Around 1:30 we cruise into Flåm for a 2 ½-hour layover. I’ve met two Dutch women, members of an international trekking society, and am looking forward to hearing about their travels over a leisurely lunch. But the intrepid pair has other ideas, and we’re soon hiking in the foothills above Flåm. From only 50 feet above the harbor, the views are splendid. Below us is a small beach, places to rent bicycles and kayaks, and several souvenir and sweater shops. I poke through the Flåmsbana museum’s quirky exhibits: pickaxes and wheelbarrows, an old-time schoolroom, photos of stationmasters and several old train cars. There are nearly a dozen cafés and restaurants here, including a few at the Ægir Brewery and several at the 121-room Hotel Fretheim, a long white frame establishment built in 1870. But after all my explorations, I only have enough time to grab a pølse, a plump and flavorful Norwegian hot dog.
By 4 p.m., we’re aboard the forest green Flåm Railway. A branch line of the Bergen Railway and an engineering marvel when completed in 1944, the Flåm Railway is Northern Europe’s steepest normal-gauge railway, reaching an altitude of half a mile at Myrdal. Offering glimpses of fabulous scenery and manmade attractions like the red and white Vatnahalsen Hotel, it passes through 20 tunnels, most of them hand-carved. The highlight is a stop at Kjosfossen waterfall, a broad and powerful cascade dropping 300 feet from its rocky heights.
At Myrdal station, we pass the hour long wait at the Café Rallaren. It’s a lively place, with ski poles and other memorabilia adorning the walls, and packed with both Norwegians and foreigners laughing and chattering over drinks, with salmon, schnitzel and pancakes with sour cream and jam. Soon on a modern double-decker train to Oslo, we continue on the Bergen Line to Finse, Norway’s highest railway station, and begin crossing the Hardangervidda, northern Europe’s biggest high mountain plateau and part of a national park that’s home to the continent’s largest herd of wild reindeer as well as arctic foxes, snowy owls and other critters. On the one side rise the Langfjellene Mountains in the distance; on the other, extends the glistening Hardanger-Jøkulen glacier, Norway’s sixth largest, from which skiers make a procession to Finse on Norway’s Constitution Day, May 17. Punctuated by lakes and glaciers, the landscape looks like a great icy prairie, vast and treeless.

| Data segment |
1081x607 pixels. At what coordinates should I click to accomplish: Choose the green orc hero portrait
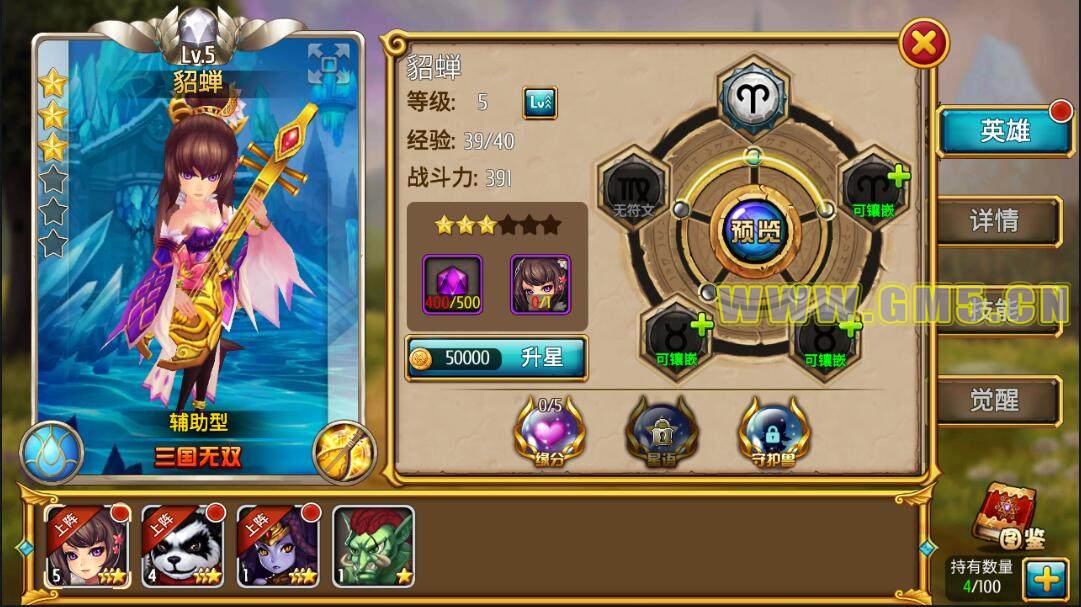pos(373,546)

| Goal |
Answer these from the Norway rail travel passage:
(a) In what year was the Hotel Fretheim built?
(b) How many tunnels does the Flåm Railway pass through?
(c) What is the café at Myrdal station called?
The data are separate material, unrelated to the Norway rail travel passage.

| Solution |
(a) 1870
(b) 20
(c) Café Rallaren